◆ **MATERIAL FOR THIS EXERCISE**

*** Begin section ***

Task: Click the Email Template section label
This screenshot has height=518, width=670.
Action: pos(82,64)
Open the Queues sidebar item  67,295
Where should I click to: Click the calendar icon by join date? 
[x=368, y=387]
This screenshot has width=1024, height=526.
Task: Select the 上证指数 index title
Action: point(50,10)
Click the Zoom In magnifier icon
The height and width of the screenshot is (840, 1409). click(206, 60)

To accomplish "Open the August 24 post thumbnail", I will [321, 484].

*** End section ***
*** Begin section ***

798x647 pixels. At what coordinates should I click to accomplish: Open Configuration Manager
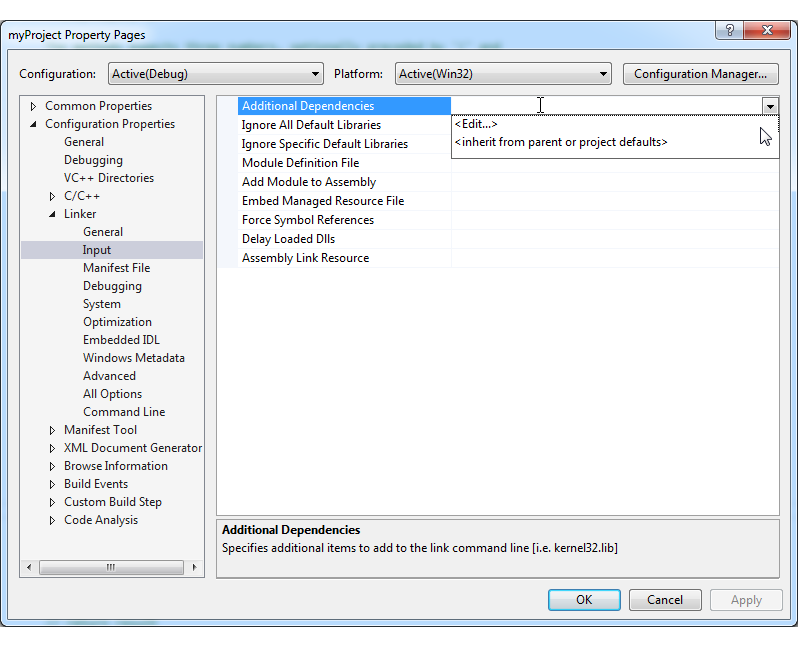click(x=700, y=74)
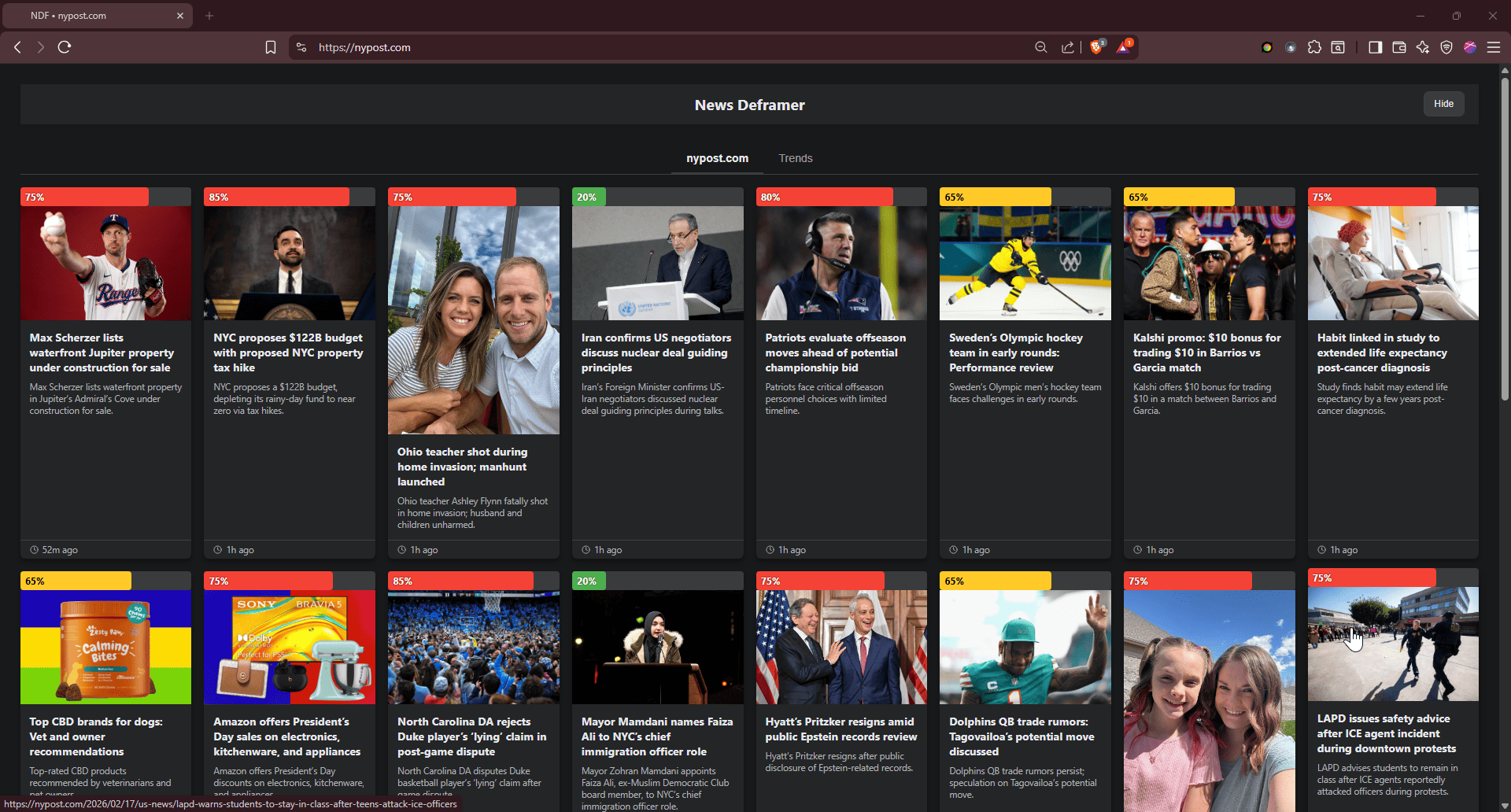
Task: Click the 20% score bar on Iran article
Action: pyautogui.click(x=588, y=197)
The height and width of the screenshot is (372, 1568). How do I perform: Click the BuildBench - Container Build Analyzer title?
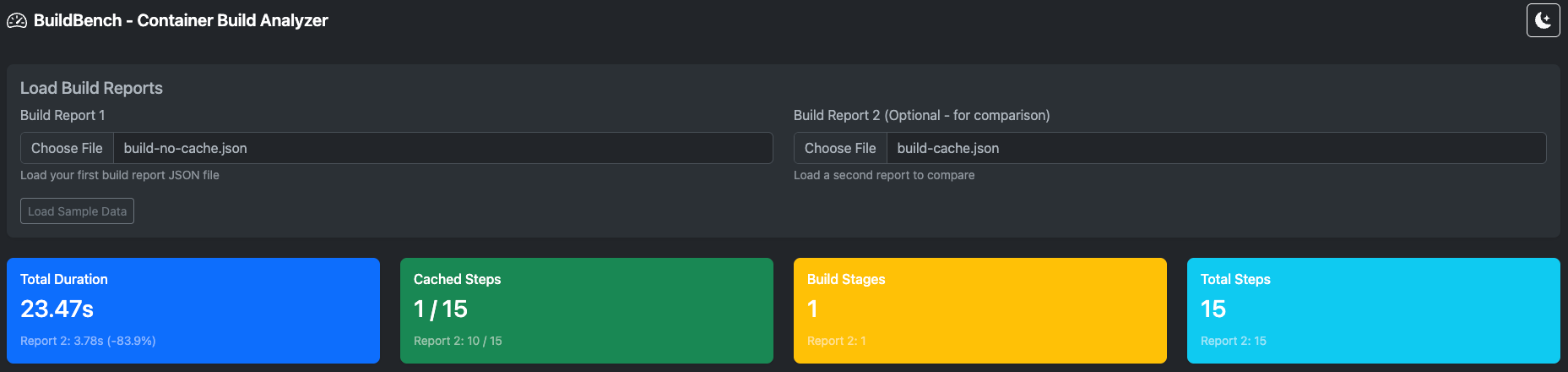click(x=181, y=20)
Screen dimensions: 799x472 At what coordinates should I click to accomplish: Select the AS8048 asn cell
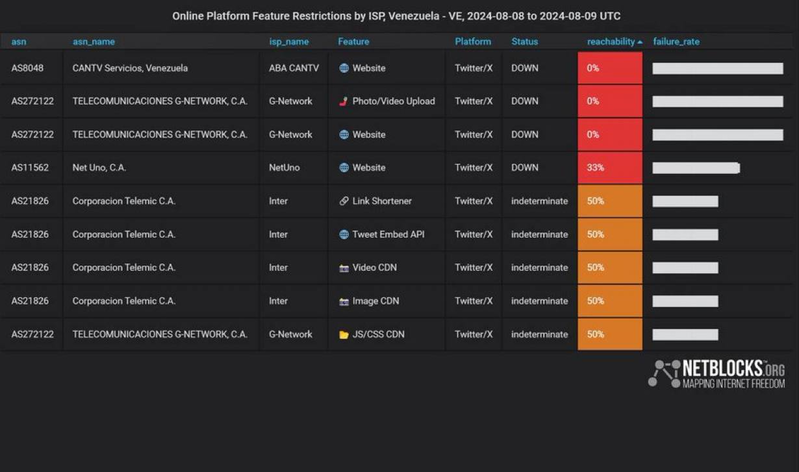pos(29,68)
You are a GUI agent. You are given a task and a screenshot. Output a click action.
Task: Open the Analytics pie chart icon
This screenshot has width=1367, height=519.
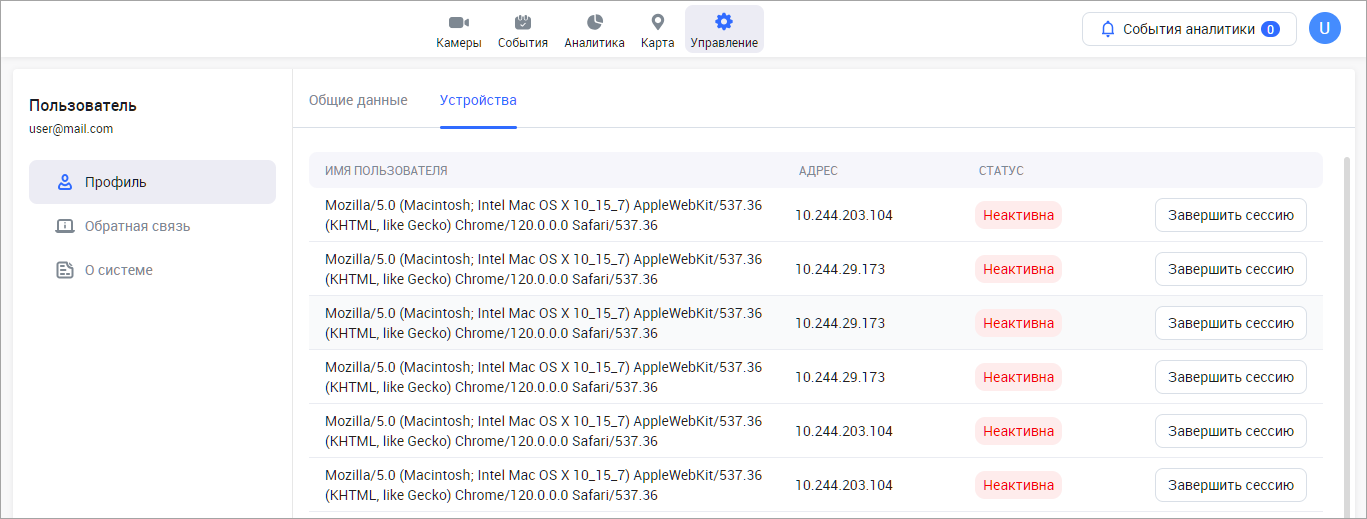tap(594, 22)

*** End section ***
*** Begin section ***

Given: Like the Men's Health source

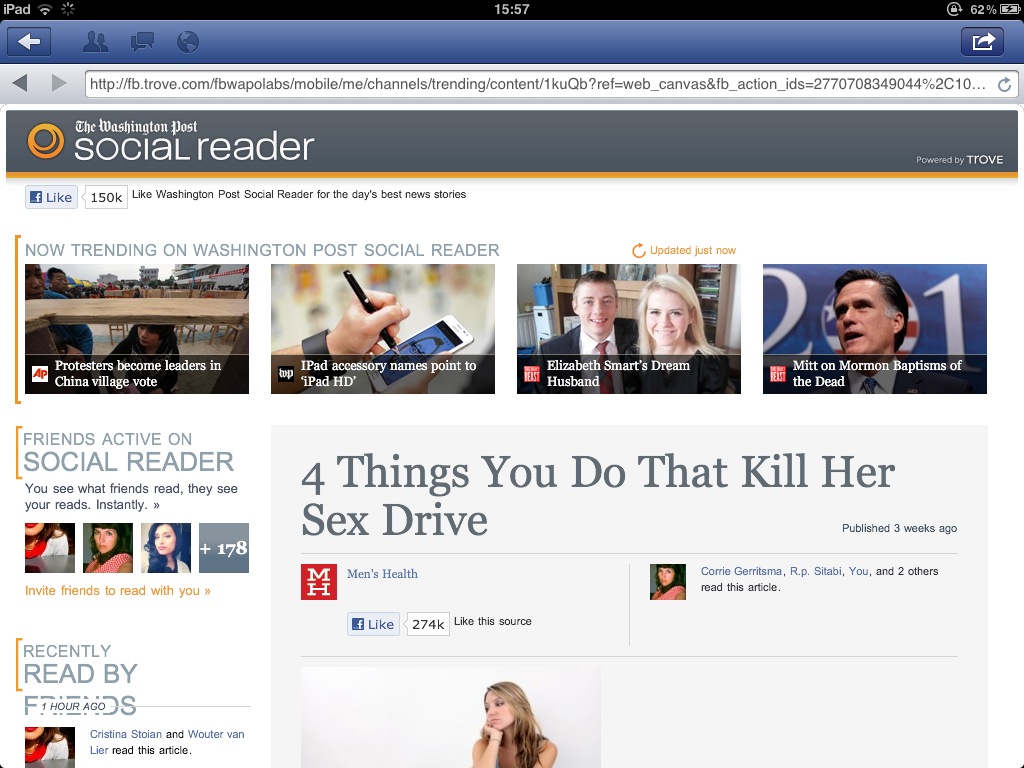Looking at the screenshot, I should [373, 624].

*** End section ***

◆ **WORK REQUIRED**
With the line holding "Task: Click the Email Template section label" as the first and the line holding "Open the Queues" as the last, set down that range of the entries above exactly, and nothing else.

◆ **SOLVED EXERCISE**
Task: Click the Email Template section label
This screenshot has height=518, width=670.
Action: pos(82,64)
Open the Queues sidebar item  67,295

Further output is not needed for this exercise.